Can you show me a continuous function $f \colon \mathbb{R}^n\to\mathbb{R}^m$ that satisfies $f(a+b)=f(a)+f(b)$ but is not linear?

We have that $$f(0)=f(0+0)=2f(0)\implies f(0)=0\\ f(x-x)=f(0)=f(x)+f(-x)=0\implies f(-x)=-f(x)\\ f(nx)=f(x+x+\dots+x)=f(x)+\dots+f(x)=nf(x)\quad \forall n \in \mathbb{N}$$ But $$ f(-nx)=-f(nx)=-nf(x) $$ So: $$ f(ax)=af(x) \quad \forall a \in \mathbb{Z} $$


Solution 1:

Nobody can, because a continuous function $f \colon \mathbb{R}^n\to\mathbb{R}^m$ satisfying $$ f(x+y)=f(x)+f(y) $$ for all $x,y\in\mathbb{R}^n$ is linear.

The proof is quite easy.

  1. $f(ax)=af(x)$ for all $a\in\mathbb{Z}$ and $x\in\mathbb{R}^n$
  2. $f(\frac{a}{b}x)=\frac{a}{b}f(x)$, for all $\frac{a}{b}\in\mathbb{Q}$ and all $x\in\mathbb{R}^n$

  3. $f(rx)=rf(x)$, for all $r\in\mathbb{R}$ and all $x\in\mathbb{R}^n$.

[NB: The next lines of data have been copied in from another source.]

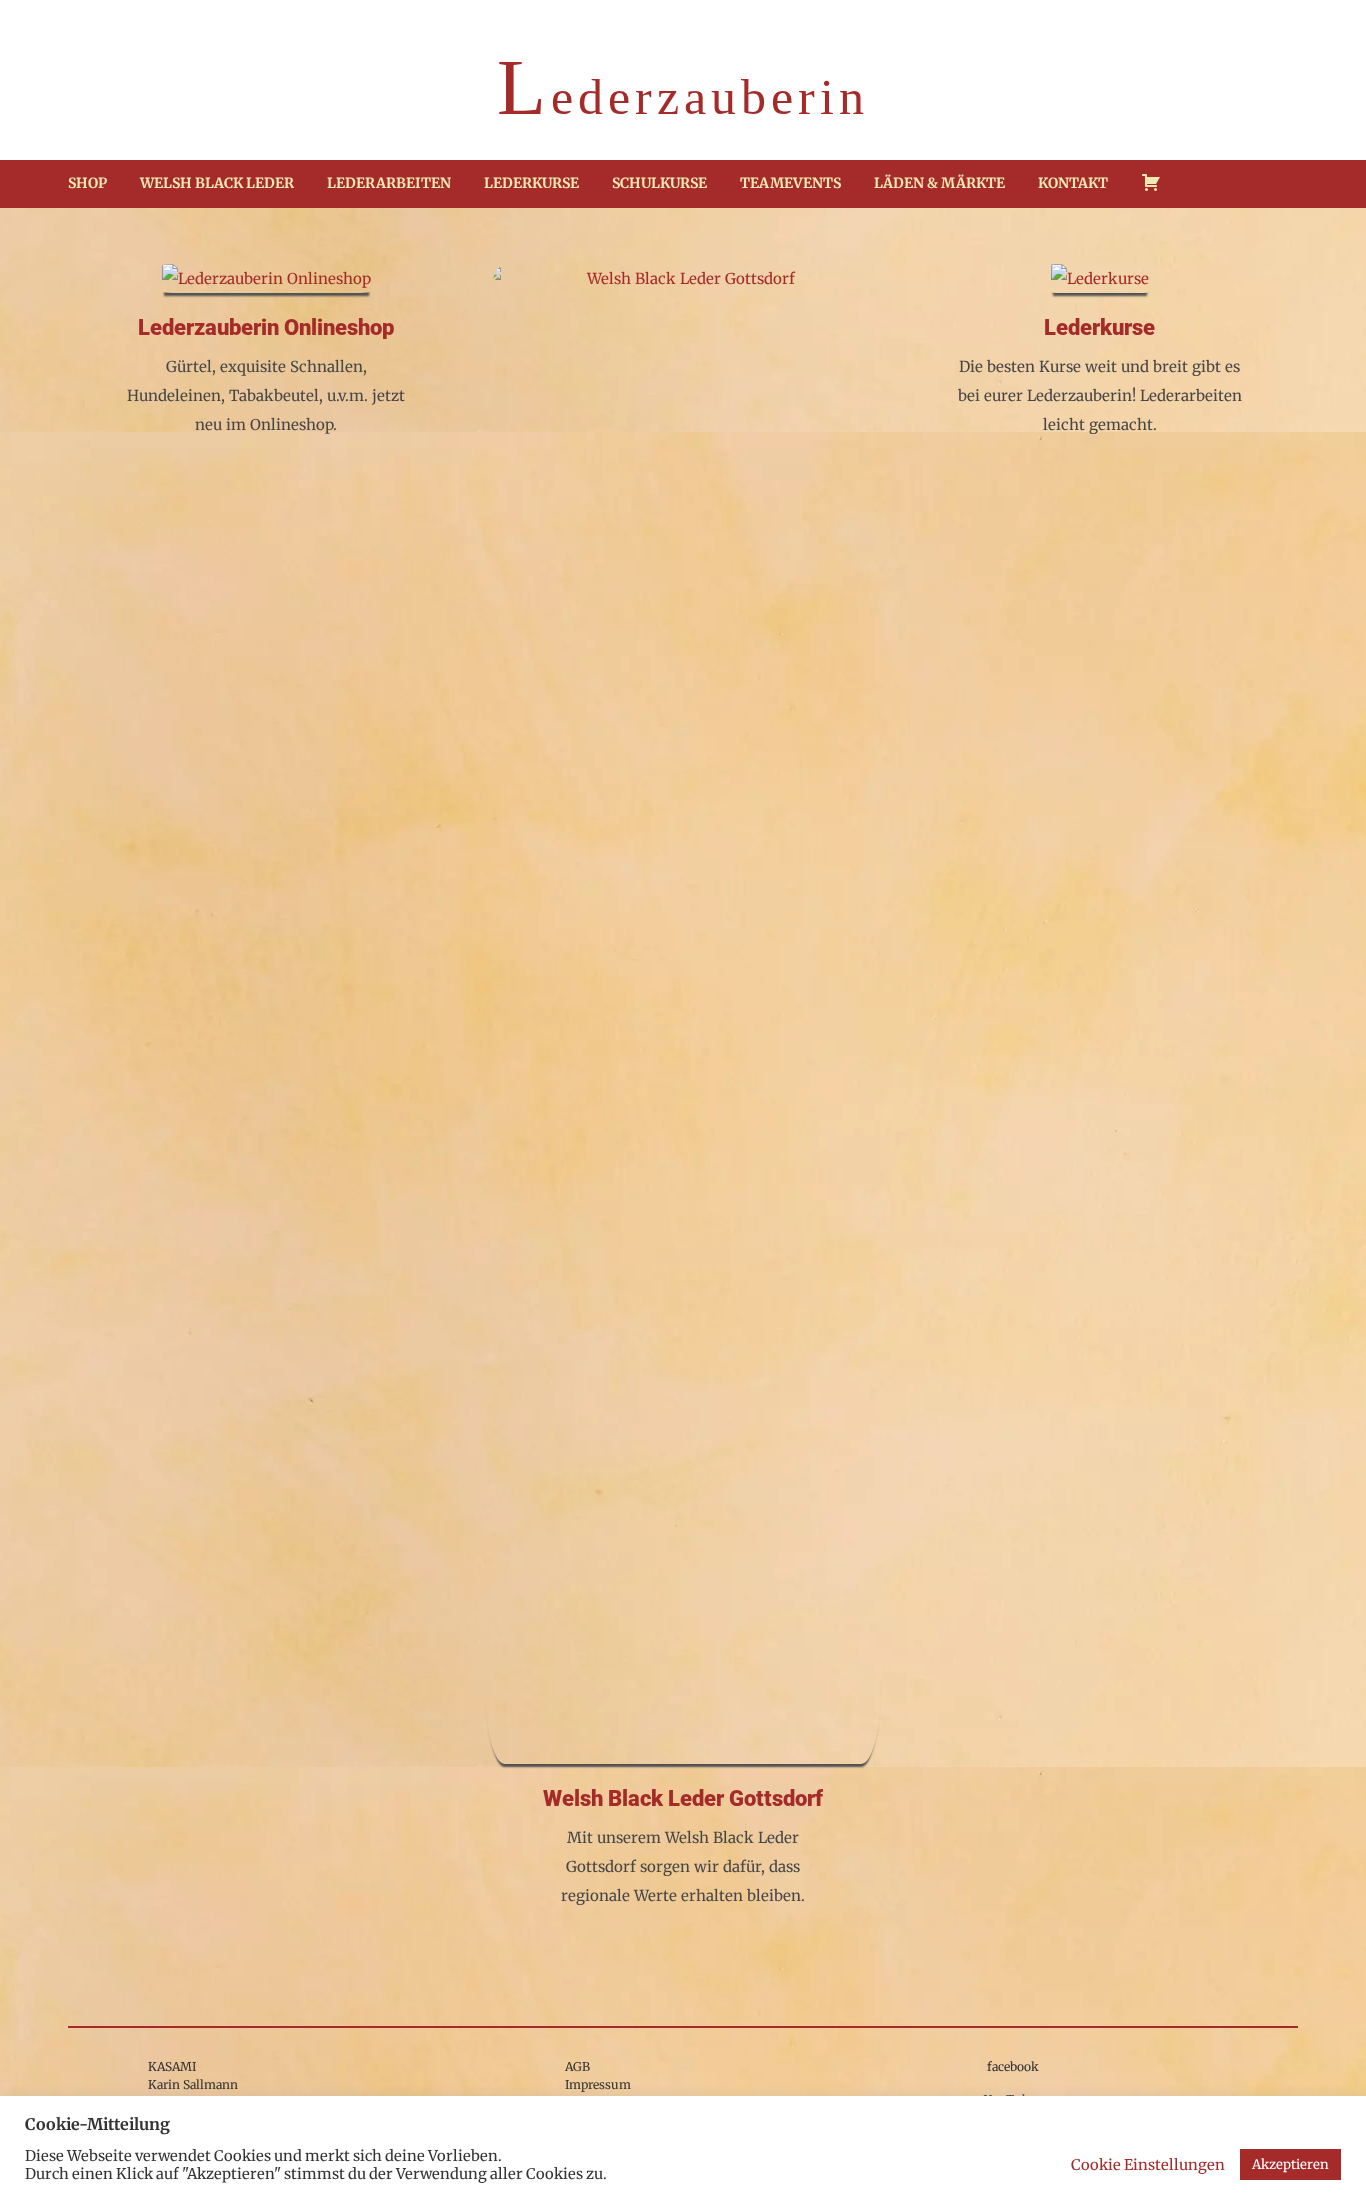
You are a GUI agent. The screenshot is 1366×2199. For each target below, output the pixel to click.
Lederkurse (531, 183)
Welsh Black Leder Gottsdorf (683, 1798)
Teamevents (790, 183)
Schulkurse (659, 183)
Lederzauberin (683, 92)
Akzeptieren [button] (1290, 2164)
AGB (577, 2066)
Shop (87, 183)
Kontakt (1073, 183)
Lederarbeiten (389, 183)
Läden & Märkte (939, 183)
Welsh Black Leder (217, 183)
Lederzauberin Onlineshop (266, 327)
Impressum (598, 2084)
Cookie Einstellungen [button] (1148, 2165)
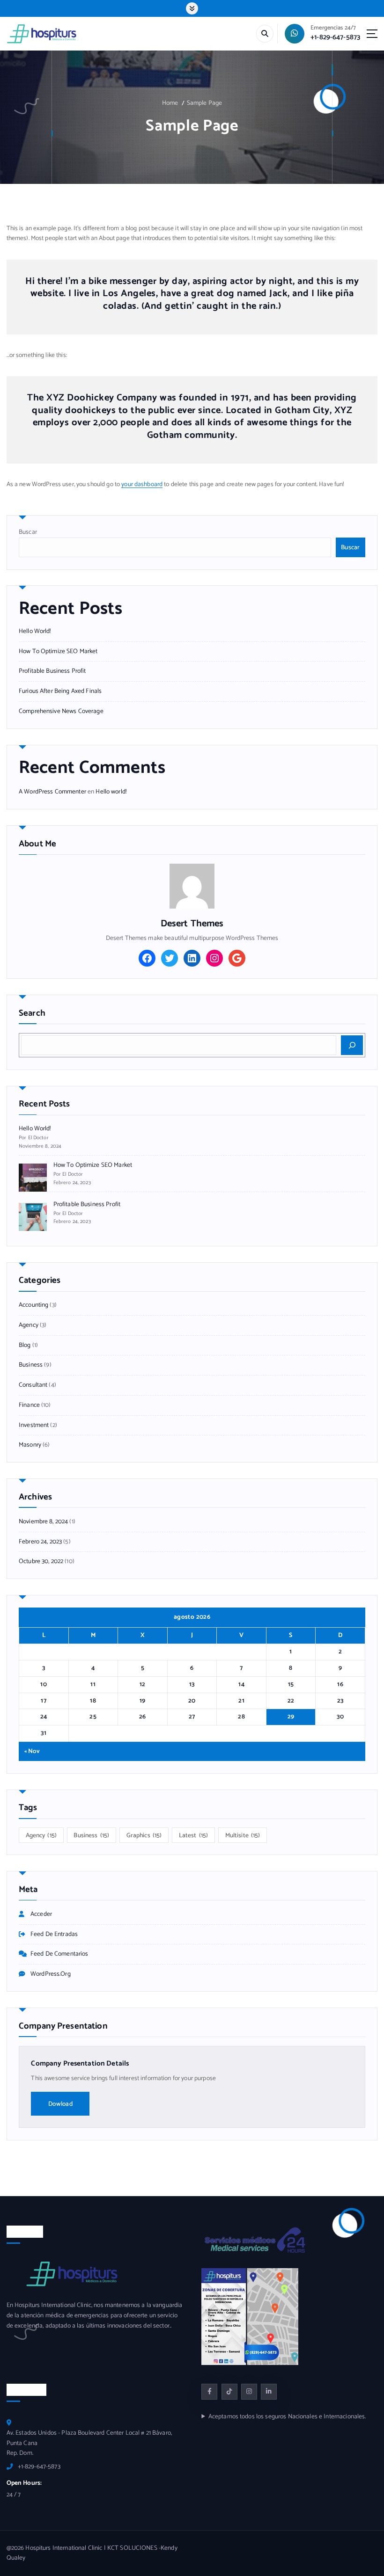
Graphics (144, 1835)
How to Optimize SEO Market (58, 651)
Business (31, 1365)
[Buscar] (352, 1045)
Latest (193, 1835)
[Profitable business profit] (33, 1217)
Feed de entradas (54, 1934)
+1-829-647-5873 (335, 37)
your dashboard (141, 484)
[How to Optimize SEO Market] (33, 1178)
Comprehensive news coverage (61, 711)
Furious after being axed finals (60, 691)
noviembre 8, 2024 (43, 1522)
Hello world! (35, 631)
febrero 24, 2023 (40, 1542)
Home (170, 103)
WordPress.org (50, 1974)
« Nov (32, 1751)
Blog (25, 1345)
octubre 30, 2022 (41, 1561)
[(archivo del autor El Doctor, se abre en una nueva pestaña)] (192, 885)
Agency (28, 1325)
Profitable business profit (52, 671)
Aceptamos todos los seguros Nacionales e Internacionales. (287, 2417)
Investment (34, 1425)
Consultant (33, 1385)
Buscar (28, 532)
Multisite (242, 1835)
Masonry (30, 1445)
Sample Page (204, 103)
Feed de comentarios (59, 1954)
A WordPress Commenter (52, 791)
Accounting (33, 1305)
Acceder (41, 1914)
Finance (29, 1405)
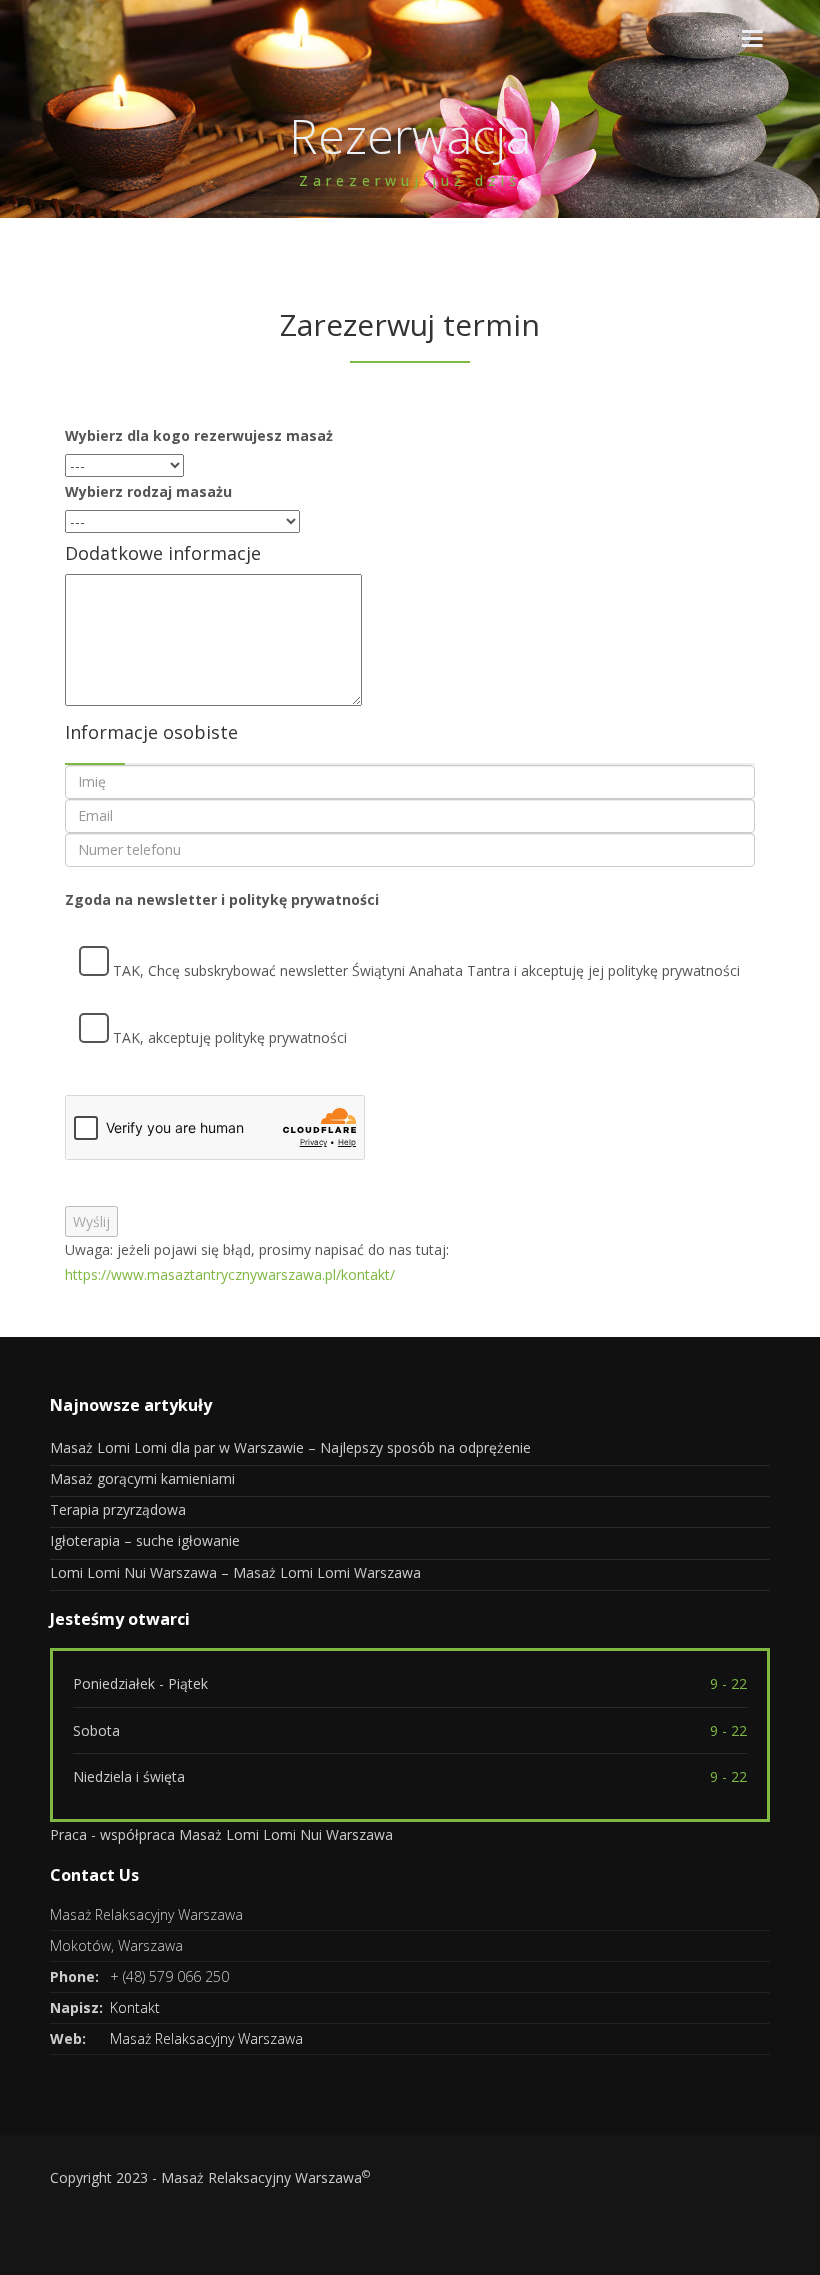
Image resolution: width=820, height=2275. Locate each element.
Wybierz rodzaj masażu (148, 491)
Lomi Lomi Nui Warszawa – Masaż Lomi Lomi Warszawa (235, 1572)
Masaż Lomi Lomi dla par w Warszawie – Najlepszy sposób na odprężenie (290, 1447)
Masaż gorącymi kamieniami (142, 1478)
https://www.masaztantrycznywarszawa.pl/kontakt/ (230, 1274)
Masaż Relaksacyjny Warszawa (206, 2038)
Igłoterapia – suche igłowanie (145, 1540)
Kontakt (135, 2007)
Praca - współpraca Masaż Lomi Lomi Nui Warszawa (221, 1834)
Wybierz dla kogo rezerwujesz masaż (199, 435)
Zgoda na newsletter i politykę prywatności (222, 899)
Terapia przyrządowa (118, 1509)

For the last step, if $r\in\mathbb{R}$, consider a sequence $q_k$ in $\mathbb{Q}$ converging to $r$. Then $q_kx$ is a sequence in $\mathbb{R}^n$ converging to $rx$ and $q_kf(x)$ is a sequence in $\mathbb{R}^m$ converging to $rf(x)$. By continuity of $f$, $$ f(rx)=f(\lim_{k\to\infty}q_kx)= \lim_{k\to\infty}f(q_kx)= \lim_{k\to\infty}q_kf(x)= rf(x) $$

Solution 2:

The general counterexample for a function satisfying $$ f(a+b)=f(a)+f(b) $$ but not being linear is to take a Hamel basis and acting with different linear maps on the elements of such a basis.